A caesium fountain clock that keeps the United Kingdom’s atomic time is now the most accurate long-term timekeeper in the world, according to a new evaluation – twice as accurate as was previously believed.

The clock is one of a group of caesium fountain clocks built by timing labs in Europe, the US and Japan as their national primary frequency standard for the measurement of time.

These national standards are averaged to produce International Atomic Time and Universal Coordinated Time, which are used as time scales for such critical processes as global communications, satellite navigation and surveying, as well as time stamping for the financial and stock markets.

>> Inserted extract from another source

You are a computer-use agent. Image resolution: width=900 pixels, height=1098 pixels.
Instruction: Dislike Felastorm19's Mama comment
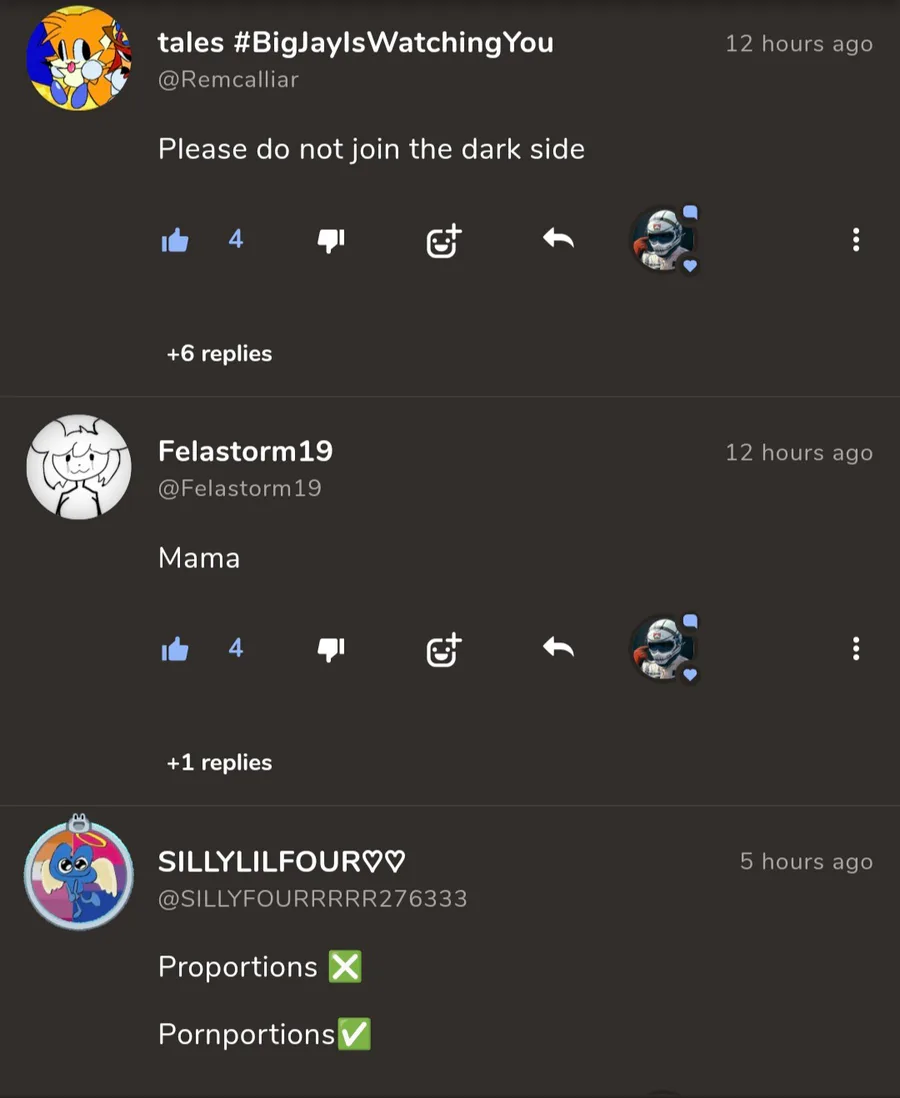(331, 649)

Scientists estimate the accuracy of a caesium fountain clock by evaluating the uncertainties of all the physical effects known to cause frequency shifts in the clock’s operation.

These include atomic interactions with external fields, collisions between atoms, and the construction of the atomic clock’s subsystems, such as its microwave cavity. The two largest sources of these measurement uncertainties are frequency shifts caused by the Doppler effect and microwave-lensing.

“The improvements that we report in our paper have reduced significantly the caesium fountain clock’s two largest sources of measurement uncertainties – Doppler shifts and the microwave-lensing frequency shift,” says National Physical Laboratory (NPL) project leader Krzysztof Szymaniec.

“Together with other improvements of the caesium fountain, these models and numerical calculations have improved the accuracy of the UK’s caesium fountain clock , NPL-CsF2, by reducing the uncertainty to 2.3 × 10-16 – the lowest value for any primary national standard so far.”

It’s so accurate that it would lose or gain less than a second in 138 million years.